I made the decision with science. My scale has been kicking around here for a while, in my way, and I got it in my head to weigh the skein, knit a couple of rows till I had an inch, and weigh the skein again. Then math helped me sort out exactly how long the vest will be if I don't add stitches. I wanted a bit more length, so I put the order in and will have it just as I am finished with the skein and a bit I have. There will be enough left that I will be a striped hat and mittens for someone out there.
And then I didn't do anything. Nothing. For the rest of the day. Nothing. That rarely happens and I can only put it down to covid weariness. I have been struggling with that for the last month or so. I am certain that much of it is combined with the usual February blahs and the lack of sunlight the last few months, but it us also connected to getting out in the world in a small way.

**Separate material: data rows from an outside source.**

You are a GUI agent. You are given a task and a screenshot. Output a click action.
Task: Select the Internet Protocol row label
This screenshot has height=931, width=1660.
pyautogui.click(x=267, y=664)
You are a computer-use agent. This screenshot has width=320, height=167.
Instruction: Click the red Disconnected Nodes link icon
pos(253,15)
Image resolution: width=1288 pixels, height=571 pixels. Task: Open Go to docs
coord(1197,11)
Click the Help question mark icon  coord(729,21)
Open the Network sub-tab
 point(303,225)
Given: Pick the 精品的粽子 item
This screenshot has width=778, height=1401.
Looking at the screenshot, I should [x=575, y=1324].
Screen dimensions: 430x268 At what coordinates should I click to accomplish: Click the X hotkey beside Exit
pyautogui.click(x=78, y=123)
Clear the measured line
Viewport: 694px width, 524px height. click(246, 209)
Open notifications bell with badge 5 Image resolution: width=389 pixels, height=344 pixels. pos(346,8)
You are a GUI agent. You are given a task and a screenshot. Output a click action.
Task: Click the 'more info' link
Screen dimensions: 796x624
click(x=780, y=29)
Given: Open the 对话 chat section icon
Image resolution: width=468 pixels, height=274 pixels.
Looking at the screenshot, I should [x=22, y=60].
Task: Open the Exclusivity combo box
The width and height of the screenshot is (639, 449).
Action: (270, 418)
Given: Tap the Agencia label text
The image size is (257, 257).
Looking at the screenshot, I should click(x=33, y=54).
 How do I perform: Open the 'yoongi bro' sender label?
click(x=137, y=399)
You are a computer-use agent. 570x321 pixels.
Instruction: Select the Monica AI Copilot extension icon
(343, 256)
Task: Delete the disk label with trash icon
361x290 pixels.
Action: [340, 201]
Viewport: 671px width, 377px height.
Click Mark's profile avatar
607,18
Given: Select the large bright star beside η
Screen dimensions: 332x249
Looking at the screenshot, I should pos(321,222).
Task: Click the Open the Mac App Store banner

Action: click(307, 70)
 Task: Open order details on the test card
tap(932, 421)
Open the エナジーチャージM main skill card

I have been visiting people the last few weeks via zoom and have been talking with my kids lots and I thought that would help. The opposite has happened because suddenly, I am out in the world and all my insecurities rear their ugly heads. When it is just me, they lay there quiet, unchallenged and almost hidden. Going out into the world means facing not just people but all those little things it is so much easier to hide from. It does add a certain stress to the pleasure of visiting and that bit of added stress is the straw that broke this camels back.
Hiding is not healthy and is not the answer to this. But spacing out the visits is a way to deal with the stress so that is what I will do.
Starting the day with a way to cope makes everything better. I can knit again.